LUA errors pop-up
Since you use “pop-up” in the preceding sentence lets go with “appear” here. Or you could change the first “pop-up” to “show” since errors are more prone to popping up.
is the designers’ intentions we are talking about.
Change “is” to “it’s”
no one can definitively say
Needs to be past tense “no one could definitively say”
on our server were
Sounds better with another qualifier “were as well” “were also”
Caps were in place to keep the content gated, and progress to move at a distributed pace.
Add “for” after “and” in this sentence otherwise it is hard to tell that these are separate ideas IE “keep content gated and progress” sounds like one thing without saying “for”.
The amount of time investment needed to progress withered away
Sounds better as "time invested"or perhaps shortened to “The investment needed to…” as time essentially equals an investment.
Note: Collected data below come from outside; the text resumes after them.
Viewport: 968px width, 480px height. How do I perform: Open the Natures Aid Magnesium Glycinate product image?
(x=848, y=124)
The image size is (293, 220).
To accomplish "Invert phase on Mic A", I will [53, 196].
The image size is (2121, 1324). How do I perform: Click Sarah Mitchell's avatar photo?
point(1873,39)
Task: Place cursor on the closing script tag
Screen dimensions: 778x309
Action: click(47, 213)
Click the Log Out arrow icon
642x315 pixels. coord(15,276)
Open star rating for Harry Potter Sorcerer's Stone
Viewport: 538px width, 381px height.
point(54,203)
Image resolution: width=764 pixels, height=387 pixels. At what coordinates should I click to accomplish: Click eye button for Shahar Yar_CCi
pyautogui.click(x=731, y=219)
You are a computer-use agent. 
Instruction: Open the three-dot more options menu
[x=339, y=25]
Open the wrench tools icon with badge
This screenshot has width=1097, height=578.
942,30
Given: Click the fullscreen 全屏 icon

they invested in the game.
Depending on what you do with the investment bit above it might be good to change this bit to “they devoted to the game.”
Regardless of whatever spin is put on the “official” statement is,
Remove the second instance of “is” here.
content; if you could burn through it all in one session
Should be a full stop after “content”.
What caused Vanilla players to come back, in a World of Warcraft devoid of gates?
Since the topic is more or less returning players and expansions, it would work better to identify exactly what players were doing in Vanilla (players didn’t come back to Vanilla as it was the base, they kept logging in). “What kept Vanilla players logging in, when World of Warcraft was devoid of gates?”
content to work on, and it was thrilling
No comma here.
And back then, WoW barely had 5 million subs;
Remove “And”
Surely, community should have existed in spades, and the coming raids were not going to be as easy as those of Wrath.
Comma Chameleon! Comon Shatner, no one pauses this much (I hope) when reading or speaking. If “Surely” needs to be emphasized go with that one and dump the one after “spades”.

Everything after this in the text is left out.